Sujawal  (), town is headquarter of Sujawal district of Sindh. Previously, it was Sub Divisional Headquarter of Sujawal Sub Division of  Thatta District, Sindh, Pakistan. The Government of Sindh has granted Sujawal the status of a district and after the approval of Chief Minister Sindh, a notification has been issued by Revenue Department on 12 October 2013. The new district would comprise Sujawal, Kharochan, Mirpur Bathoro, Jati and Shah Bander talukas. It is located at about 20 km west of Thatta on the road Badin to Karachi. Sujawal is an agricultural city with a few industries located near it. Sujawal is a multi community and ethnic city containing different sects and religions.

Sujawal's climate is moderate, winter is cold and summer is bit hot. As well humidity in this area too.
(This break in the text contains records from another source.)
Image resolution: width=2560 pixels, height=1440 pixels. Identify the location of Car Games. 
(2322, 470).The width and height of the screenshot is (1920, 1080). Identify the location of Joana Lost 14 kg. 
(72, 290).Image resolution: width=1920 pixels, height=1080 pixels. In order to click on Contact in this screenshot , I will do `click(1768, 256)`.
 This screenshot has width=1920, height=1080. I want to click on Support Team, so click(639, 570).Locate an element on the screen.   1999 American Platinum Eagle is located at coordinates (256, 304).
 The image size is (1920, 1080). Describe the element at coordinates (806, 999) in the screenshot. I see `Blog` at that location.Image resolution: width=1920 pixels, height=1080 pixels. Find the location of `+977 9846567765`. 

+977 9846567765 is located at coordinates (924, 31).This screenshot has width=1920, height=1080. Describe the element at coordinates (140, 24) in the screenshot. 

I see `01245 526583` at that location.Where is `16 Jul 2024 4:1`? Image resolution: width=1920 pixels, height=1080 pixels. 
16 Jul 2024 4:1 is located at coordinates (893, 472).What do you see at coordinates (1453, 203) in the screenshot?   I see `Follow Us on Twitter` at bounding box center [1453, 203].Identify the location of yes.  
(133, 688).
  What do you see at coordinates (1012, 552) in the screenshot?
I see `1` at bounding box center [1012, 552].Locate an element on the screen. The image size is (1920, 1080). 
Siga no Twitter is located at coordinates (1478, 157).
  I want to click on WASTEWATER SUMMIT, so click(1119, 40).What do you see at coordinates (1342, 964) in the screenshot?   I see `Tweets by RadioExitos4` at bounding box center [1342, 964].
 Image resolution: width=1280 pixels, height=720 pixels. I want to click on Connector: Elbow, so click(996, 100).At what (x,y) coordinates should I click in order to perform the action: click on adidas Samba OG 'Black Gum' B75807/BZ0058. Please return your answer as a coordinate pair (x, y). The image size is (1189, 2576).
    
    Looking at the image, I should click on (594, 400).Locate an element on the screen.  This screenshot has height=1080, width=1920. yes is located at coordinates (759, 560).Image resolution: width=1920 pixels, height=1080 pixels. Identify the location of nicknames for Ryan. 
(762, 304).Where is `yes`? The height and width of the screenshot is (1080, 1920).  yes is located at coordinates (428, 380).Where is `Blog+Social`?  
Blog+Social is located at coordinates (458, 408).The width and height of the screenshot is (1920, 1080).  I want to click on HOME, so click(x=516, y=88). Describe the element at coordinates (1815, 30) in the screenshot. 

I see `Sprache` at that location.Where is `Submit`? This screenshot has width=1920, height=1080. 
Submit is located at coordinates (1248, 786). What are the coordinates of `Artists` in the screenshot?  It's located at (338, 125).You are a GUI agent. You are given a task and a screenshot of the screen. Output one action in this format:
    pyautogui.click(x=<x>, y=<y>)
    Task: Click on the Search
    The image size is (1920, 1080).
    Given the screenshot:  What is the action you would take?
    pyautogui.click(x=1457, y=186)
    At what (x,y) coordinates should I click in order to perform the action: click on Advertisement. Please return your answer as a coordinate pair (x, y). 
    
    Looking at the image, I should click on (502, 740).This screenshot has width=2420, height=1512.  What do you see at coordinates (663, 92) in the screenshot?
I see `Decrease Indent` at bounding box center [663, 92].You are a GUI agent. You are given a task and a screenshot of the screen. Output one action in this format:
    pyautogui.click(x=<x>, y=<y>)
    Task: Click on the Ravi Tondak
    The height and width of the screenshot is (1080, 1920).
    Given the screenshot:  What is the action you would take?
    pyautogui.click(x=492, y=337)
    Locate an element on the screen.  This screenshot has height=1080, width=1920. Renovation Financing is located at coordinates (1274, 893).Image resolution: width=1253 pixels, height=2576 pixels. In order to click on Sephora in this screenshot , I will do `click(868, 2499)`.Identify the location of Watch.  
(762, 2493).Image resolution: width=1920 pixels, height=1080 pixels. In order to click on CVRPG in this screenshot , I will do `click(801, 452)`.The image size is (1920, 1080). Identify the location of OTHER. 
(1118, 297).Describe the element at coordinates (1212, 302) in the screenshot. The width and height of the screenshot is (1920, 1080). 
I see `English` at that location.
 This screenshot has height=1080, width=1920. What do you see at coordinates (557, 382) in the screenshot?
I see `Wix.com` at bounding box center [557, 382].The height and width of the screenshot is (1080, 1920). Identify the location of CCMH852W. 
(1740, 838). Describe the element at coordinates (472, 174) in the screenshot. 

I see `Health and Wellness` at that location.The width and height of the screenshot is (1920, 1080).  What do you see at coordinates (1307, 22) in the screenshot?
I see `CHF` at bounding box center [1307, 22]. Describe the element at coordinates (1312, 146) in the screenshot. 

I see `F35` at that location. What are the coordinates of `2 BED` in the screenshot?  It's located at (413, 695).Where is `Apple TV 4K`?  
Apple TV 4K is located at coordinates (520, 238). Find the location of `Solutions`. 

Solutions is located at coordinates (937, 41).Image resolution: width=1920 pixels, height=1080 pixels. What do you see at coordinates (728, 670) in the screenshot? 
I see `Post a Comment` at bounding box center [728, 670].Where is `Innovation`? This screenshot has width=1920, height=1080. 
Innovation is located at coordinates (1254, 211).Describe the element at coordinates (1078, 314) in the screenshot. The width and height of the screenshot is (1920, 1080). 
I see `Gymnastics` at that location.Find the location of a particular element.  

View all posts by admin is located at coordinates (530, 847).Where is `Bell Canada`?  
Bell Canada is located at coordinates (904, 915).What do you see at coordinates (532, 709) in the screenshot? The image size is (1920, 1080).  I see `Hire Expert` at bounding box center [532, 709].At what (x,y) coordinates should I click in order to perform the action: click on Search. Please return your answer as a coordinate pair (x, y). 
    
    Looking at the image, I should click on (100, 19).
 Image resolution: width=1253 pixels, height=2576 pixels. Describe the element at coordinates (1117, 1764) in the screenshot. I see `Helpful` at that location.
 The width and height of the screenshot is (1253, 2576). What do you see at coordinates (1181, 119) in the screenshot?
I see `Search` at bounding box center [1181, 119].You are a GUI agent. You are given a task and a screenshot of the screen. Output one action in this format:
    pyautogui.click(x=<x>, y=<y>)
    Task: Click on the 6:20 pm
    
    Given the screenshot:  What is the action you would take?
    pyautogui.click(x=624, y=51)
Sujawal is near the sea. During winter seasonal birds migrate from Siberia and Russia in this area lakes. In Indus river there is famous fish called Palla, is famous in this area, now breeding of that fish is diminishing every year due to water shortage in river Indus. It has been a political centre of the District, mainstream parties in Sujawal include the Pakistan People's Party, Muttahida Qaumi Movement-Pakistan, Jamiat Ulema-e-Islam (F), Pakistan Muslim League (N), JUP, PMLF, JSQM, PPPSB and others. There are two Provincial Assembly seats PS 86 and PS 87 and one National Assembly seat NA 238 in the District Sujawal.

History 
According to historian Aziz Jafrani, the town of Sujawal was originally known as Maanjar because of its wetlands. The late 16th-century Ain-i-Akbari lists Maanjar as one of the 18 mahals of the Sarkar of Thatta, with a yearly revenue of 1,221,752 dams. The name "Sujawal" dates from the time of the Talpur dynasty, in the late 1700s: a fisherman named Sujawal Khaskheli, who came from the village of Maanjar, correctly predicted the birth of a son to Mir Fateh Ali Khan Talpur, the ruler of Sindh. Mir Fateh Talpur rewarded him with gifts of land and precious jewels, as well as renaming the village of Maanjar to Sujawal in his honor.